> WHAT YOU ARE ASKED TO DO: Write out again, exactly, the lines below starting at the one with "You are a computer-use agent. Screen" and ending at the one with "Viewport: 873px width, 532px height.".

Content starts

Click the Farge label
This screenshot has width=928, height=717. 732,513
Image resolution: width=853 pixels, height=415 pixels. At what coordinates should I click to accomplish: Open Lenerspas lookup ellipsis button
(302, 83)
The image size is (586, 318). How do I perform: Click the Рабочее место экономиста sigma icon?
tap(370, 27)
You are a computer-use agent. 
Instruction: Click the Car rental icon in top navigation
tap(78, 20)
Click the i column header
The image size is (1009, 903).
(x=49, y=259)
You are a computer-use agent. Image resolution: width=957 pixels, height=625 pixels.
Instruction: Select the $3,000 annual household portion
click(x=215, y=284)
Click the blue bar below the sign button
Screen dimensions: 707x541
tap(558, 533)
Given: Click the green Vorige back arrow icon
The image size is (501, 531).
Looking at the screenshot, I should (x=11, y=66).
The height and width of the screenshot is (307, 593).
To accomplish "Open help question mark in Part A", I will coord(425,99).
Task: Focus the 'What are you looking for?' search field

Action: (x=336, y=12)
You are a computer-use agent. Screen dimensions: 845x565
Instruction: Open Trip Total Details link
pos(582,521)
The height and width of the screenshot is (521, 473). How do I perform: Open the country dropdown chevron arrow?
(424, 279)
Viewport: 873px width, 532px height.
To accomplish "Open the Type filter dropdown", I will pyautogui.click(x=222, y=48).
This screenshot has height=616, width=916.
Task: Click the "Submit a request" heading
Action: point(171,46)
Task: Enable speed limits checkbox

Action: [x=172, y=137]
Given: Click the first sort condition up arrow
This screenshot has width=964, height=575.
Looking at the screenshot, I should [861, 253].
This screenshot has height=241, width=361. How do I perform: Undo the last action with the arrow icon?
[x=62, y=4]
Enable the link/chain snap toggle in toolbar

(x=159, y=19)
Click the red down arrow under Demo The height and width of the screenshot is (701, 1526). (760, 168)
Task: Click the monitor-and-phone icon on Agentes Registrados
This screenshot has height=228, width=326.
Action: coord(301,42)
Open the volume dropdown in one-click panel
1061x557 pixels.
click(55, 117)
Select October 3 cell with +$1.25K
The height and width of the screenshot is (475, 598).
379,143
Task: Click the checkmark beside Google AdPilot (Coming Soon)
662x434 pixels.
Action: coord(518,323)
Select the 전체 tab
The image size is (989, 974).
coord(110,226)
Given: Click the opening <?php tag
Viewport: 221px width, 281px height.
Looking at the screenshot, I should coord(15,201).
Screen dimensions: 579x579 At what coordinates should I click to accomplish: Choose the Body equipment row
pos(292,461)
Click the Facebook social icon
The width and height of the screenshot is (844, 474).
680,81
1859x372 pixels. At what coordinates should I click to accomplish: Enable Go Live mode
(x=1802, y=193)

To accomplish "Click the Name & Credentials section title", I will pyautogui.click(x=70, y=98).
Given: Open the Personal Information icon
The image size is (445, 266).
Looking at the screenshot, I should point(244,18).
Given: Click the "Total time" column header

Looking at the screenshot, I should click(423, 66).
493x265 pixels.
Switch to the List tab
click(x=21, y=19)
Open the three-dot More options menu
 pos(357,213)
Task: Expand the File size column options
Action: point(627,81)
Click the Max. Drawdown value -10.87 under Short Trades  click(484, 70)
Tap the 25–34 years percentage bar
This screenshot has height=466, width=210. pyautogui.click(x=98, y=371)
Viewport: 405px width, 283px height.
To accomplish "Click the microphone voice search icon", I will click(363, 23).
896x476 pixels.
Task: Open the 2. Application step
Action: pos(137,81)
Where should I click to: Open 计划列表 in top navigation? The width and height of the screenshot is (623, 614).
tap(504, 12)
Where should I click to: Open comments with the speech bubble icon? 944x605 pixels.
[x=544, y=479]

Content ends

> EXERCISE RESULT:
You are a computer-use agent. Screen dimensions: 845x565
Instruction: Open Trip Total Details link
pos(582,521)
The height and width of the screenshot is (521, 473). How do I perform: Open the country dropdown chevron arrow?
(424, 279)
Viewport: 873px width, 532px height.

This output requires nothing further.